-- EXERCISE PASSAGE --

==*==

LAFAYETTE, La. >> A one-eyed squirrel that gained a social media following is being returned to nature.

The Louisiana Department of Wildlife & Fisheries took Willamina the squirrel from Emily Istre of Lafayette on Thursday, the Acadiana Advocate reported.

Istre created an Instagram account for the squirrel, one—eyed—willa, and posted images of it eating off a plate, snuggling with her or hanging out in an elaborate indoor treehouse. In videos, she sings a lullaby to it and does yoga while the squirrel scampers underneath.

The account gained more than 1,600 followers, but she found that caring for a baby squirrel is exhausting: “It’s like having a toddler on meth,” Istre told the newspaper.

Istre said she started caring for the baby squirrel in mid-March, after her mother found it alone in her backyard, dehydrated and with an infected eye. She tried to contact the state wildlife agency and people who rehabilitate squirrels through a list on the Department of Wildlife & Fisheries website, but with coronavirus restrictions shutting things down, she said she got no response.

So she did online research about how to care for the animal, and things took off from there.

Melissa Collins, a wildlife biologist and permits coordinator for Louisiana Department of Wildlife & Fisheries, said it is illegal for anybody to rehabilitate wildlife without getting a permit through the agency. Collins said the agency remains in operation during COVID-19 restrictions.

Collins did not comment specifically on Istre’s situation but told the newspaper that people with good intentions often “intervene unnecessarily, removing what appears to be injured/orphaned wildlife” from nature.

In comments on her Instagram account, Istra said Willamina has been placed with a wildlife rehab specialist she described as “a WONDERFUL WOMAN who truly adores animals.” She said the squirrel will be released on a private property with nesting boxes and trail cameras.

Istre said she does not believe in trying to domesticate wild animals, but she believes this situation was unique. She also said caring for a squirrel is nonstop work.

“It takes a lot of patience. She makes a big mess. I’m constantly cleaning. Constantly. I don’t want people to think this is a normal thing or something to aspire to.”

==*==

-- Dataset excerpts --
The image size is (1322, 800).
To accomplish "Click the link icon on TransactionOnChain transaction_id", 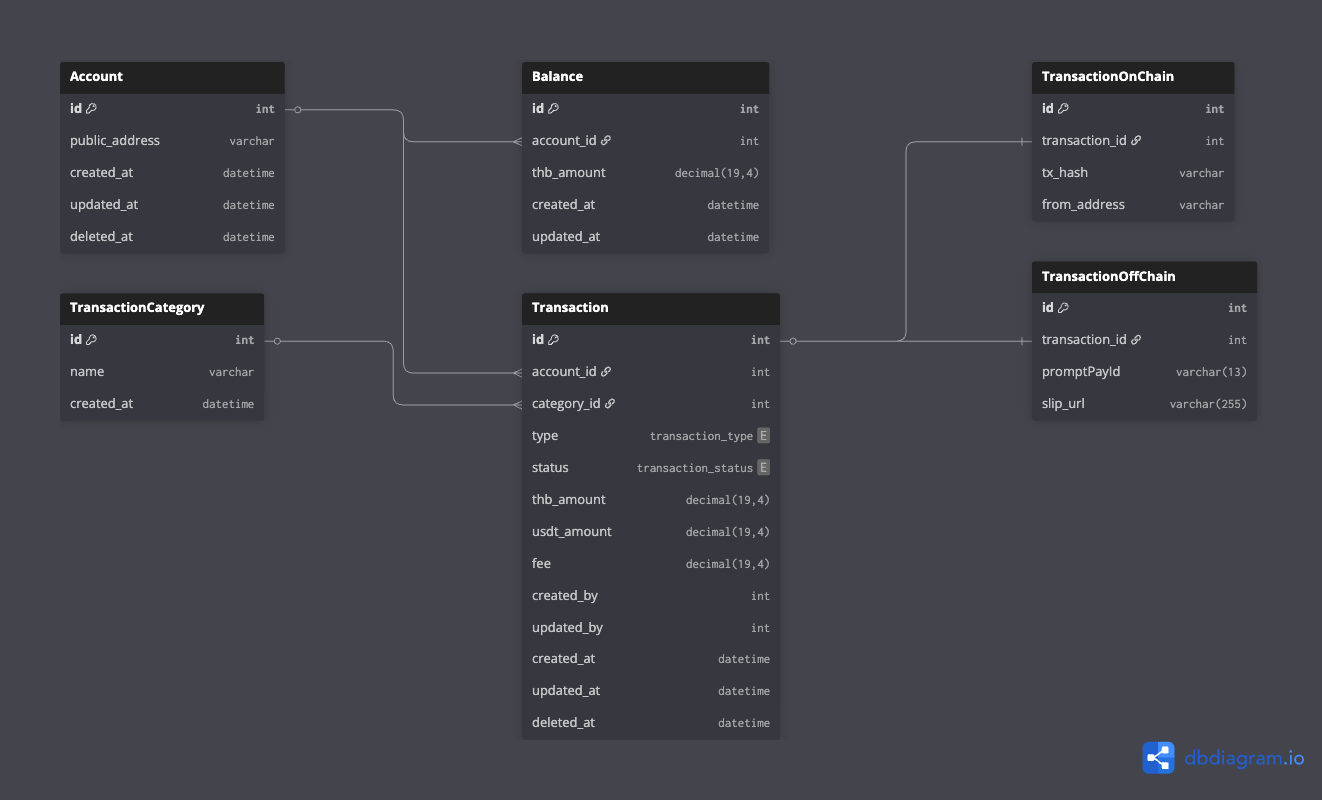I will click(x=1136, y=141).
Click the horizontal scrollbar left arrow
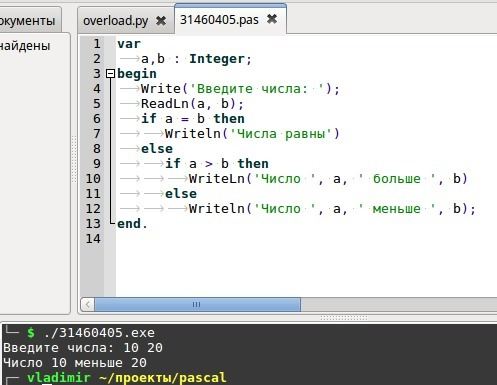This screenshot has width=497, height=385. [x=88, y=304]
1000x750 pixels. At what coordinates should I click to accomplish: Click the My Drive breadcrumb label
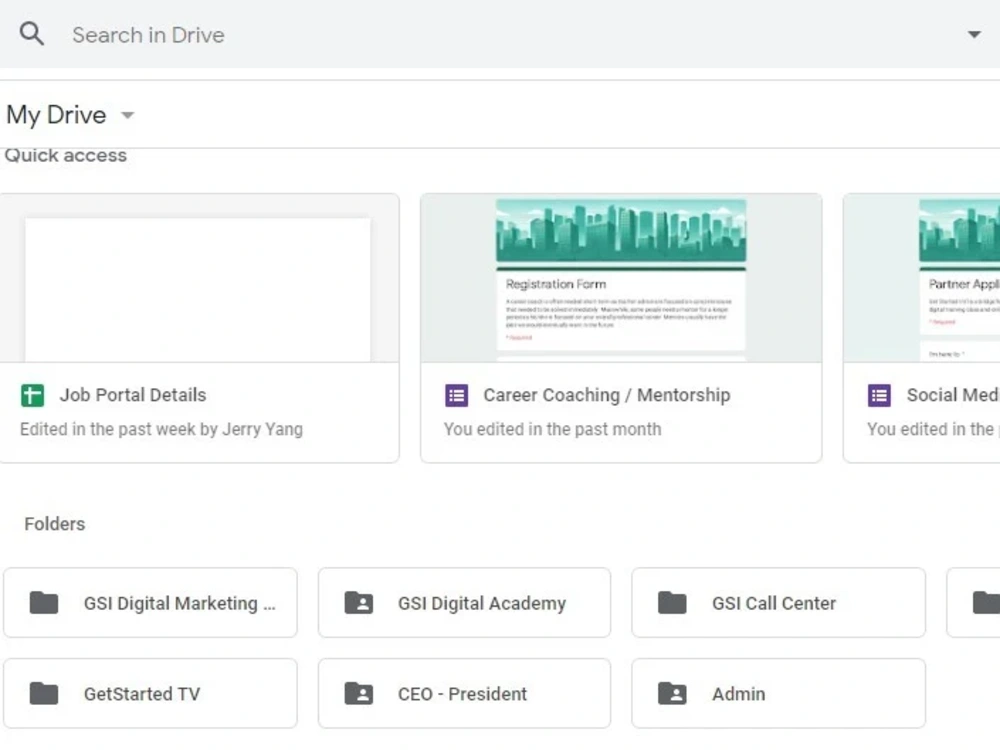pos(56,115)
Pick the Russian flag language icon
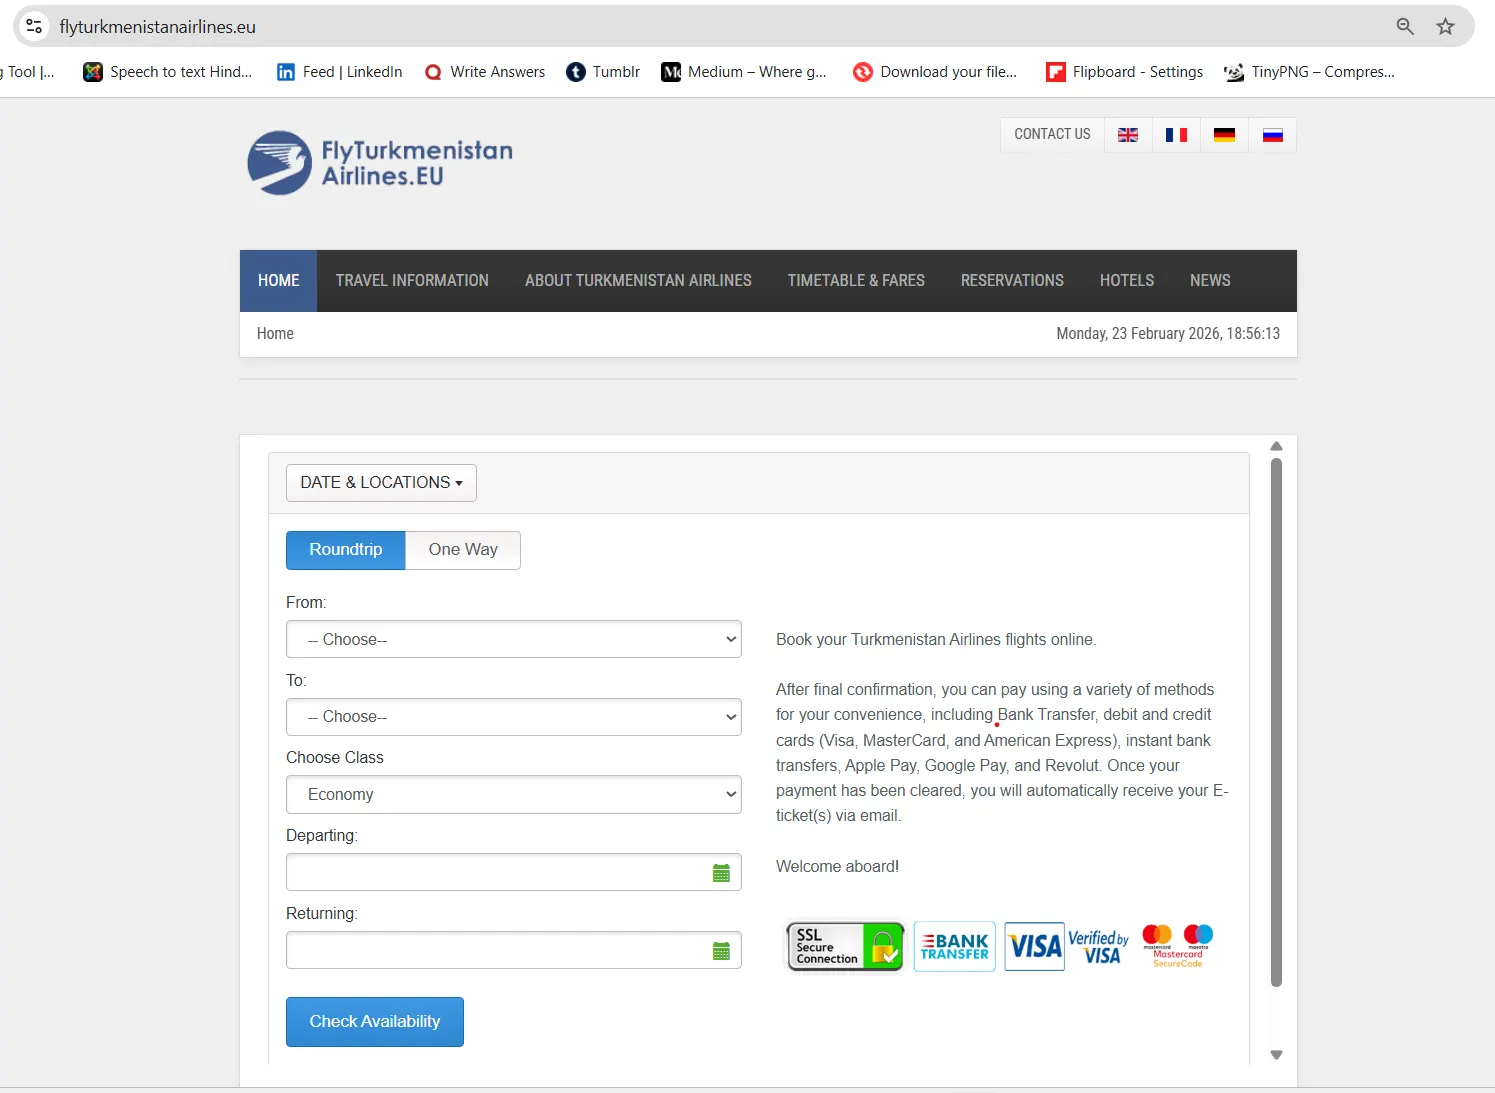Viewport: 1495px width, 1093px height. coord(1272,135)

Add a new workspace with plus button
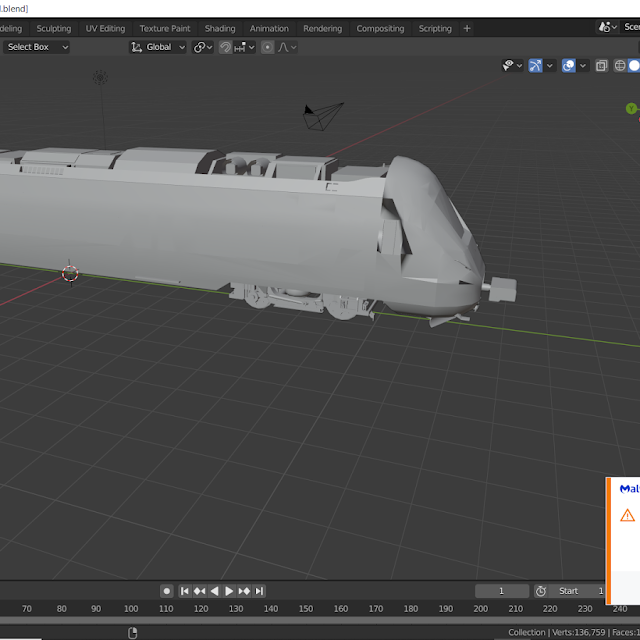467,29
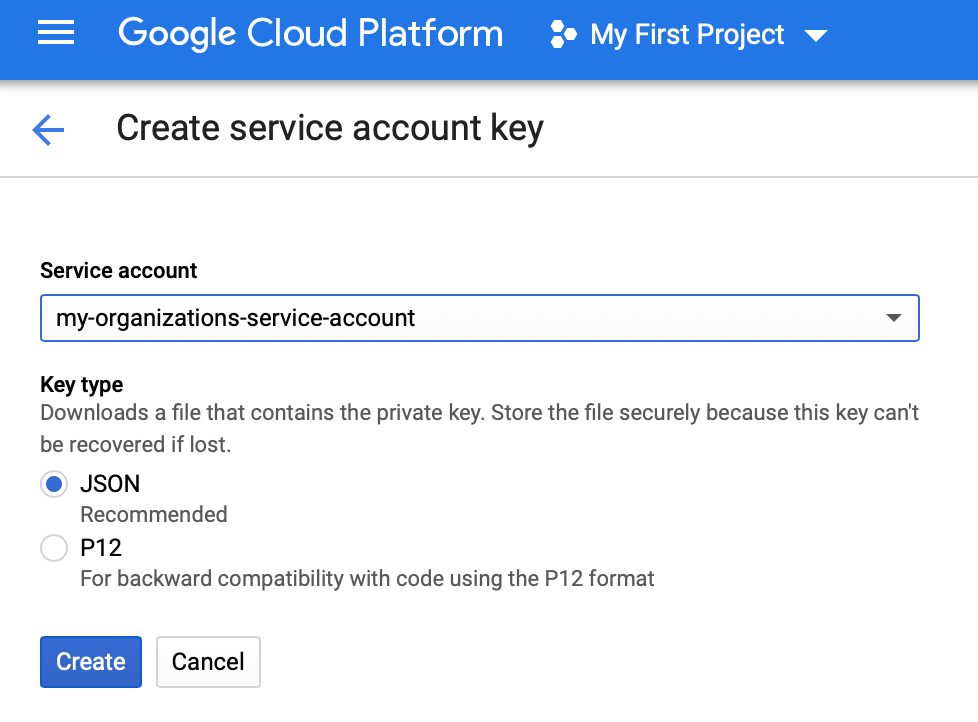The width and height of the screenshot is (978, 722).
Task: Click the P12 backward compatibility description
Action: coord(367,578)
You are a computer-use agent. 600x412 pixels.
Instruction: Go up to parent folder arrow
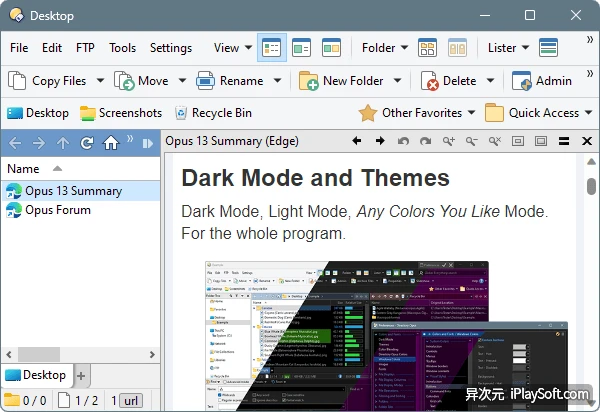[x=64, y=143]
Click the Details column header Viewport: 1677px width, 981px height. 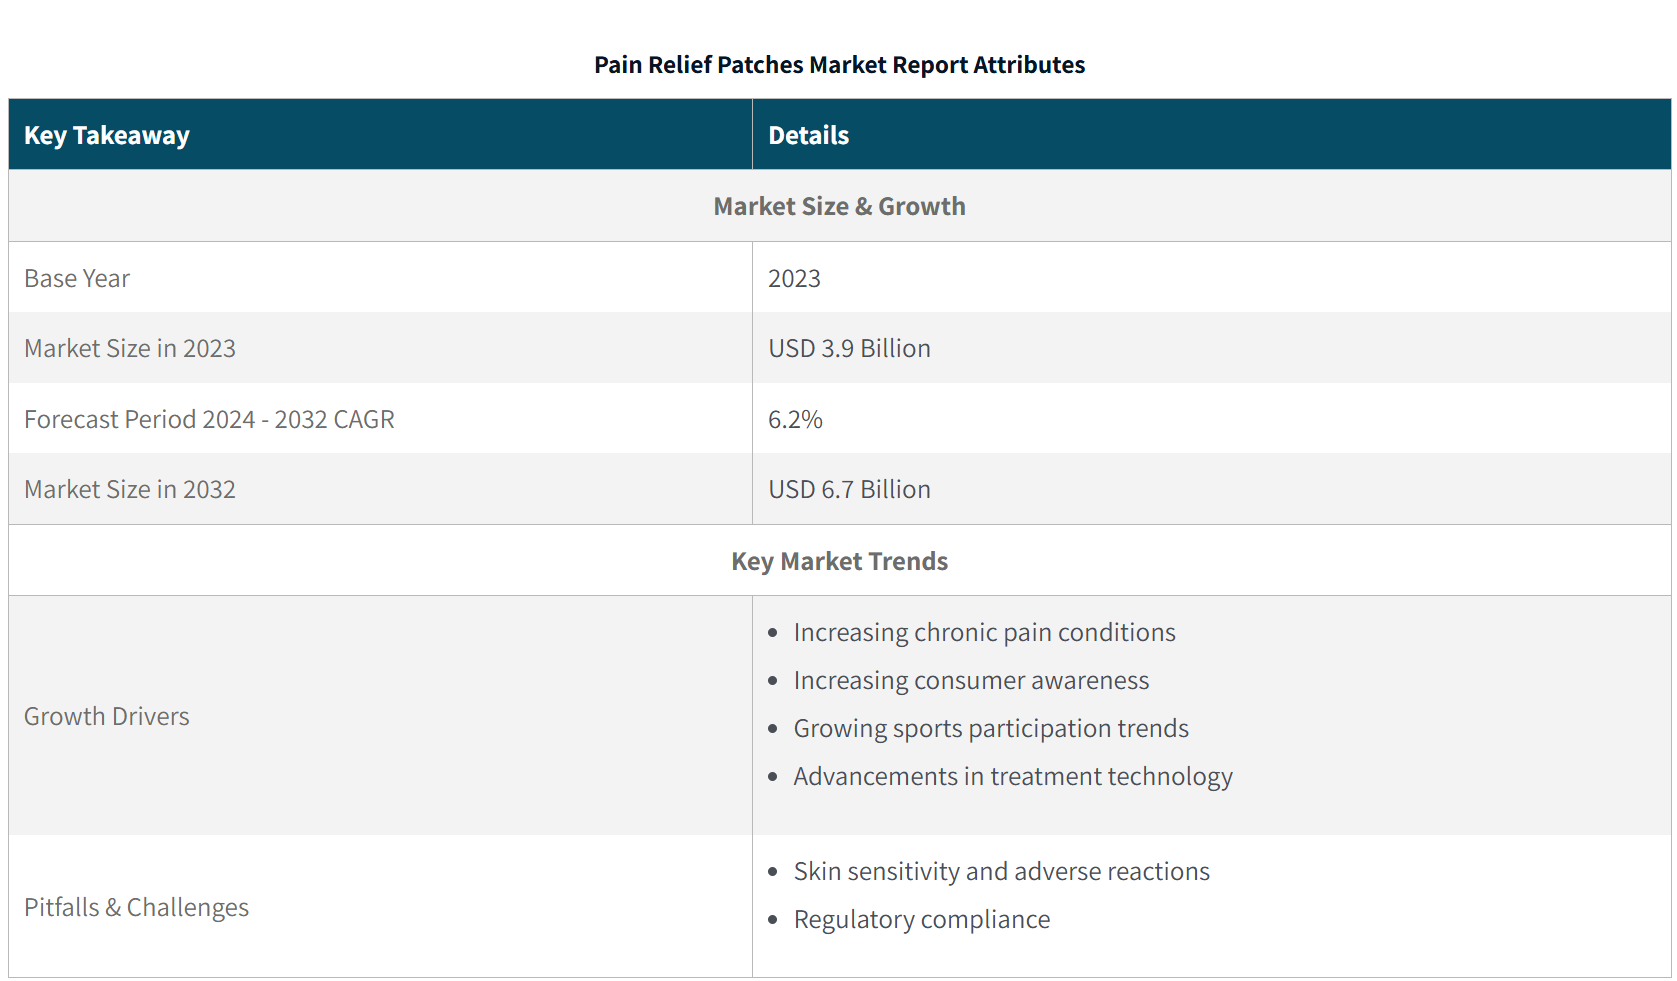[808, 136]
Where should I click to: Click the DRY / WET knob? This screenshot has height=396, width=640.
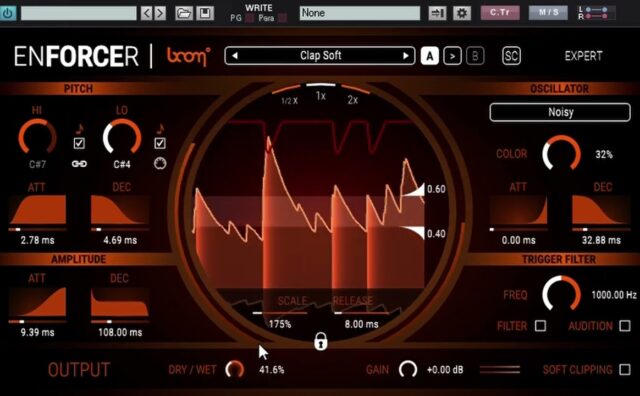tap(235, 369)
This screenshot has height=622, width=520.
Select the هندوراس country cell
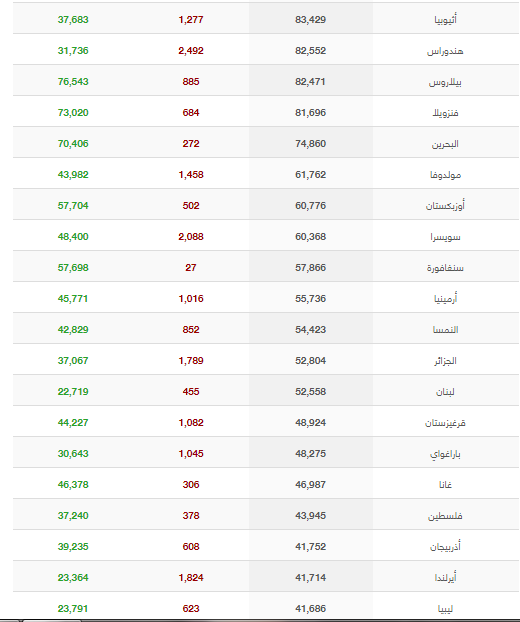pos(445,51)
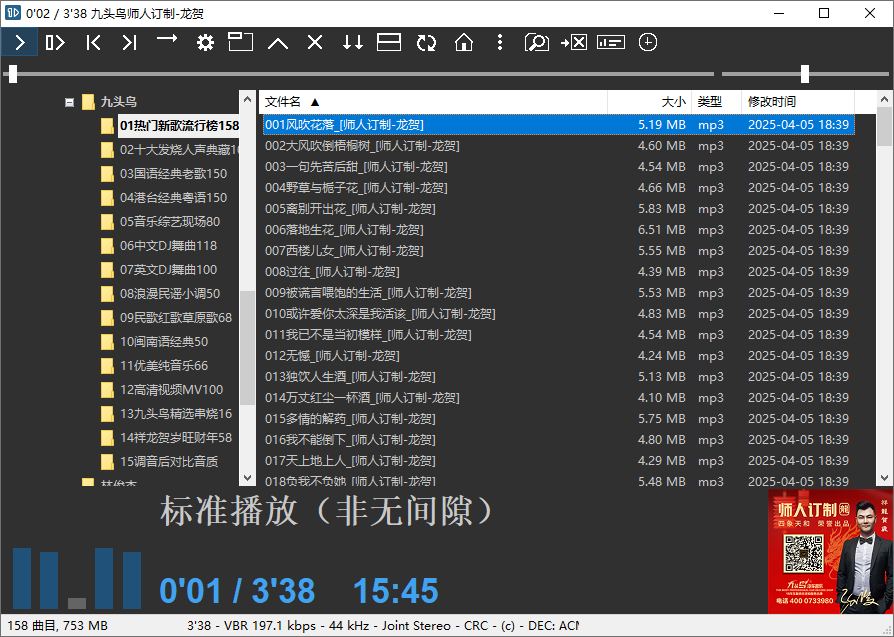Viewport: 894px width, 637px height.
Task: Start playback with the Play icon
Action: point(19,42)
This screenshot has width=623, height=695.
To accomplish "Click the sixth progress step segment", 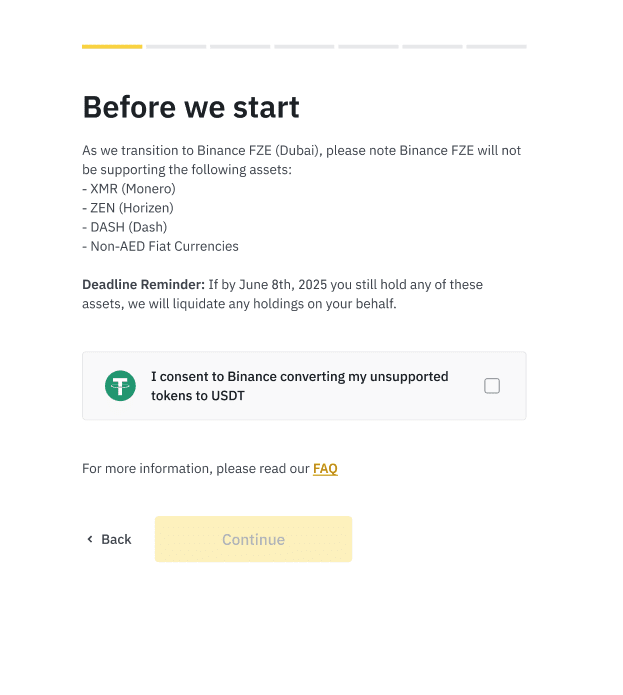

==*==

-- TASK TO COMPLETE --
Write out the part of the squirrel article that begins with the words "LAFAYETTE, La. >>" and ends after "told the newspaper.", copying it word for word.

-- OUTPUT FOR THIS EXERCISE --
LAFAYETTE, La. >> A one-eyed squirrel that gained a social media following is being returned to nature.

The Louisiana Department of Wildlife & Fisheries took Willamina the squirrel from Emily Istre of Lafayette on Thursday, the Acadiana Advocate reported.

Istre created an Instagram account for the squirrel, one—eyed—willa, and posted images of it eating off a plate, snuggling with her or hanging out in an elaborate indoor treehouse. In videos, she sings a lullaby to it and does yoga while the squirrel scampers underneath.

The account gained more than 1,600 followers, but she found that caring for a baby squirrel is exhausting: “It’s like having a toddler on meth,” Istre told the newspaper.